TASK DETAILS =
For the data below, say how many lines contain "agent". Only the number should be given.

DATA FOR THE TASK =
——
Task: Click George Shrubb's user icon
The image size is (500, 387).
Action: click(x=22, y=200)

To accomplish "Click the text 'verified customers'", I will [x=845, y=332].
——
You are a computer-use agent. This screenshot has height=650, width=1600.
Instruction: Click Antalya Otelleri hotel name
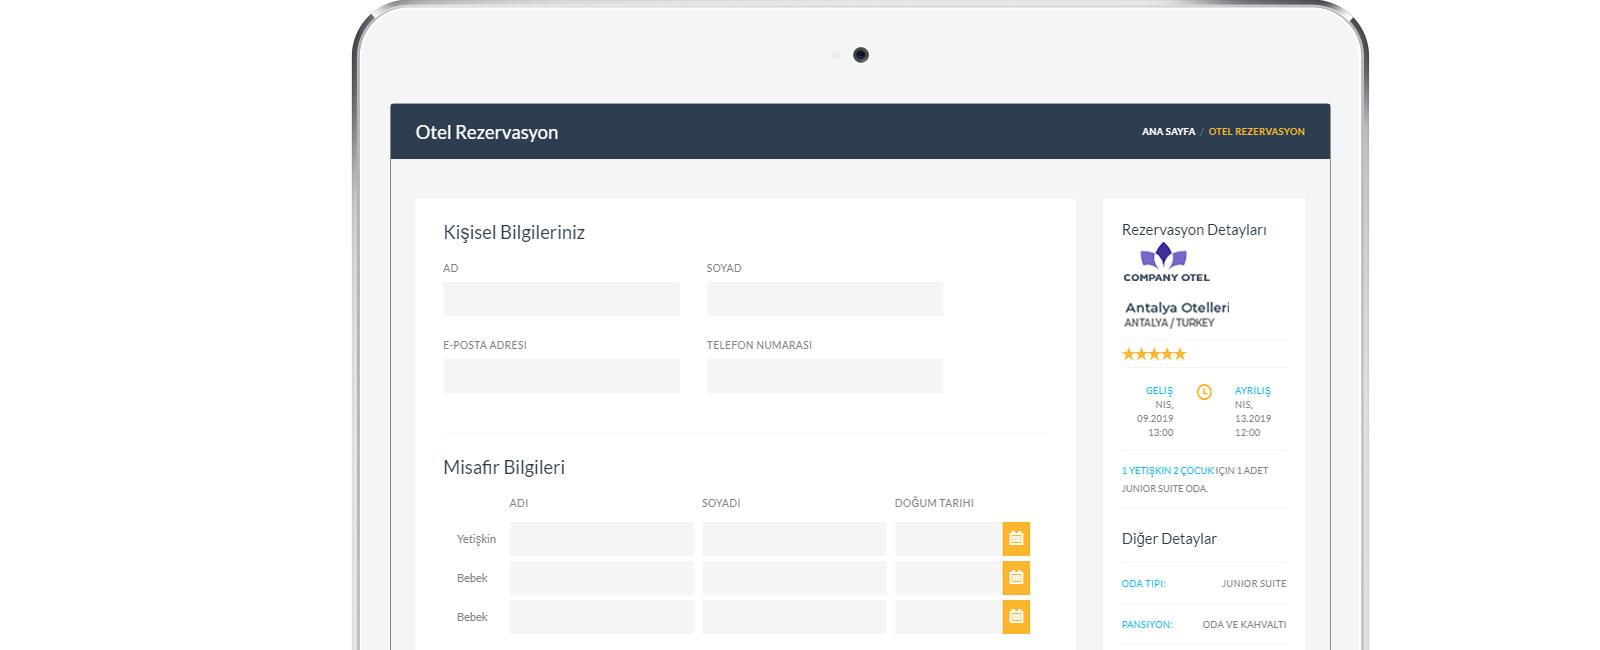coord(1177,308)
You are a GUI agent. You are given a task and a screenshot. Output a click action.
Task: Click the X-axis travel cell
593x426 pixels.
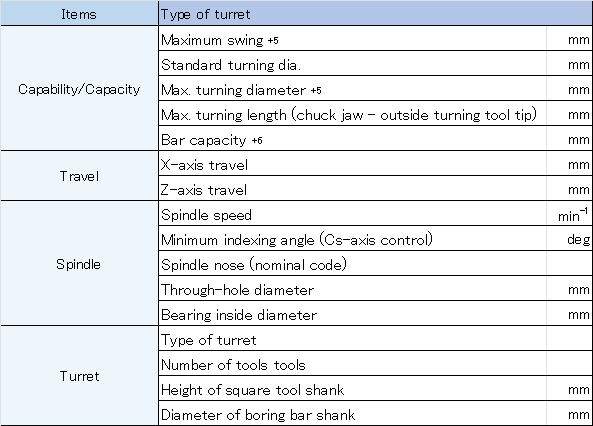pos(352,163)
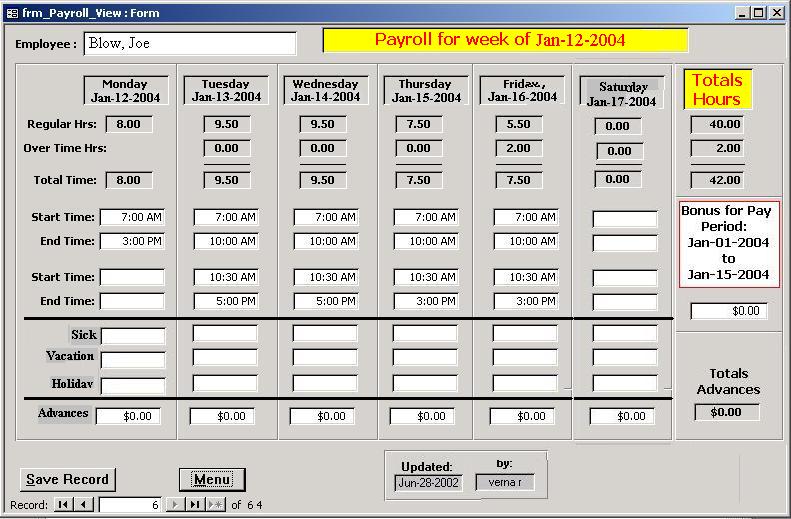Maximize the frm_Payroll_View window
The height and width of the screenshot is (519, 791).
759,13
——
ANSWER TO THIS EXERCISE =
2